Bangalore (- Mysore -) Gonikoppa - Srimangala - Iruppu Falls - Narimela betta / Forest Guest house (- Pakshipatalam -) Brahmagiri - Thirunelli Temple - Kutta - Gonikoppa (- Mysore -) Bangalore

A thoroughly enjoyable trip, this one. One, thanks to Vyshant's meticulous preparation and two, the trip was more than just trekking... We cooked our own food in style!

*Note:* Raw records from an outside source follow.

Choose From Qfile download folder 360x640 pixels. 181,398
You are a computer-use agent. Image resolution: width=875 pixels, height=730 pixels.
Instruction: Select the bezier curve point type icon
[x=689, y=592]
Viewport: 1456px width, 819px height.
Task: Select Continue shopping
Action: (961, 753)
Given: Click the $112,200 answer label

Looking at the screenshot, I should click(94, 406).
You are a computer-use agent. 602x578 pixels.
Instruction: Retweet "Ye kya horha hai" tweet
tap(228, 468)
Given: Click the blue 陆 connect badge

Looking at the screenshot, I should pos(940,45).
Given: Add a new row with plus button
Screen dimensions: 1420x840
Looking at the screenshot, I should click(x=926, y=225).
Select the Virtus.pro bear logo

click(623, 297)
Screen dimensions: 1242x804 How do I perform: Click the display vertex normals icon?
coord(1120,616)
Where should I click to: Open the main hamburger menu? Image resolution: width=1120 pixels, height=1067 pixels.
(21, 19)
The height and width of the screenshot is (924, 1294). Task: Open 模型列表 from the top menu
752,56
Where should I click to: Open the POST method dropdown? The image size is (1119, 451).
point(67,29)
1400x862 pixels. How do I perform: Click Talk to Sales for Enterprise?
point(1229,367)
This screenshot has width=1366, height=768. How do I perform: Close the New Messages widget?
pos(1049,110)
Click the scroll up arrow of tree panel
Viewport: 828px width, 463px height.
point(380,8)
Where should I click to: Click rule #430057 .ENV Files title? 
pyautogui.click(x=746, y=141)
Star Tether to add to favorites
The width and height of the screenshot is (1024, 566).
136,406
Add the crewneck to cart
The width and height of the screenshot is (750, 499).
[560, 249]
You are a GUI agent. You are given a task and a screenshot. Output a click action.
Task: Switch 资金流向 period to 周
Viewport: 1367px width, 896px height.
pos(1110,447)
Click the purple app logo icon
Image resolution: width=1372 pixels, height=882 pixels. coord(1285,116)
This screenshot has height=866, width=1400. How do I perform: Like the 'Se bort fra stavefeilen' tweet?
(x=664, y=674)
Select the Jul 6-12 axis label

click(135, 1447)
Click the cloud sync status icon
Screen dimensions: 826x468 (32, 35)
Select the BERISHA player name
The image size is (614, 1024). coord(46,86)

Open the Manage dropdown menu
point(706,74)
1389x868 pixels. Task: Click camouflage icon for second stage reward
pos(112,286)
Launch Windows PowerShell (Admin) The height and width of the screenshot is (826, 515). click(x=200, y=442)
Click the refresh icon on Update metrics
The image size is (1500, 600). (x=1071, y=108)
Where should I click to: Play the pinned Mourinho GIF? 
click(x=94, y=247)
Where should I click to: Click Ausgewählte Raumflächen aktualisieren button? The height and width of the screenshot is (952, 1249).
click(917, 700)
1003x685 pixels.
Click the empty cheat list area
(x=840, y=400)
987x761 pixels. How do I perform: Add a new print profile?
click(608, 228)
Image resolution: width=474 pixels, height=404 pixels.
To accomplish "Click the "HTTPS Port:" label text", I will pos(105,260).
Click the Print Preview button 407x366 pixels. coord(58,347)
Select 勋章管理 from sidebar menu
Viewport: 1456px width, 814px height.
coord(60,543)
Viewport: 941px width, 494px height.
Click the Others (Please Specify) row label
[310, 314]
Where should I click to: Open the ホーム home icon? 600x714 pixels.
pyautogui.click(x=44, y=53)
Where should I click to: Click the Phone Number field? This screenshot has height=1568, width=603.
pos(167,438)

We were 13 in all. Maybe it was not just a co-incidence that we chose to be 13 in total. How does it even matter?! We left late on a Friday night from Bangalore's Satellite Bus station on Mysore Road by the 11:45pm bus to Gonikoppa. We reached before the break of dawn, at 4:45am the next day, after touching Mysore at 2:15am. Pretty fast for a Karnataka sarige, you must admit. The details of the journey aren't all too entertaining. So I'll just tell you what you'd need to know when planning your own trek.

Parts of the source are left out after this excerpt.